The data ->
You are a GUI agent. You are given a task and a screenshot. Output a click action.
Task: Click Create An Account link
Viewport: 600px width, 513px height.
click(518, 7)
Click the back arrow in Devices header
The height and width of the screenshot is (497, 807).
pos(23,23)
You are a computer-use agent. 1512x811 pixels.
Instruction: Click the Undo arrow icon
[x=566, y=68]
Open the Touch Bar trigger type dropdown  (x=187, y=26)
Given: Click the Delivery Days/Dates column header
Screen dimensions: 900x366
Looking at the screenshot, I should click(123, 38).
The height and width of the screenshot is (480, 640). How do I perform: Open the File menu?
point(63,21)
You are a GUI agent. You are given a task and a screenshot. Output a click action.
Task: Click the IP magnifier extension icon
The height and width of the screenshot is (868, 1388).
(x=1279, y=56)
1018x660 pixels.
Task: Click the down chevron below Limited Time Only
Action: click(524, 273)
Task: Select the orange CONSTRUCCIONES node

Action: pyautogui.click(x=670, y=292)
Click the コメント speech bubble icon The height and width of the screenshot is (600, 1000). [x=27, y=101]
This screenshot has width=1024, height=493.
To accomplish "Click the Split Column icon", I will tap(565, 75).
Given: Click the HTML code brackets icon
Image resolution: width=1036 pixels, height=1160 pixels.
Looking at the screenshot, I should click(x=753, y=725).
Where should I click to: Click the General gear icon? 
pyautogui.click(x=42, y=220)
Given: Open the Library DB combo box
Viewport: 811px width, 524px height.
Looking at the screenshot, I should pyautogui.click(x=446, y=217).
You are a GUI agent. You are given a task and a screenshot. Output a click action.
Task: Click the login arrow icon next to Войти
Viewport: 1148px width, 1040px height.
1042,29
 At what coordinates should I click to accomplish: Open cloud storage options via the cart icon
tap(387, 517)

Your goal -> An exact transcription of the lines from the start of the listing through the line bearing "Given: Click the HTML code brackets icon" is the whole answer.

Answer to the exercise ->
You are a GUI agent. You are given a task and a screenshot. Output a click action.
Task: Click Create An Account link
Viewport: 600px width, 513px height.
click(518, 7)
Click the back arrow in Devices header
The height and width of the screenshot is (497, 807).
pos(23,23)
You are a computer-use agent. 1512x811 pixels.
Instruction: Click the Undo arrow icon
[x=566, y=68]
Open the Touch Bar trigger type dropdown  (x=187, y=26)
Given: Click the Delivery Days/Dates column header
Screen dimensions: 900x366
Looking at the screenshot, I should click(123, 38).
The height and width of the screenshot is (480, 640). How do I perform: Open the File menu?
point(63,21)
You are a GUI agent. You are given a task and a screenshot. Output a click action.
Task: Click the IP magnifier extension icon
The height and width of the screenshot is (868, 1388).
(x=1279, y=56)
1018x660 pixels.
Task: Click the down chevron below Limited Time Only
Action: click(524, 273)
Task: Select the orange CONSTRUCCIONES node

Action: pyautogui.click(x=670, y=292)
Click the コメント speech bubble icon The height and width of the screenshot is (600, 1000). [x=27, y=101]
This screenshot has width=1024, height=493.
To accomplish "Click the Split Column icon", I will tap(565, 75).
Given: Click the HTML code brackets icon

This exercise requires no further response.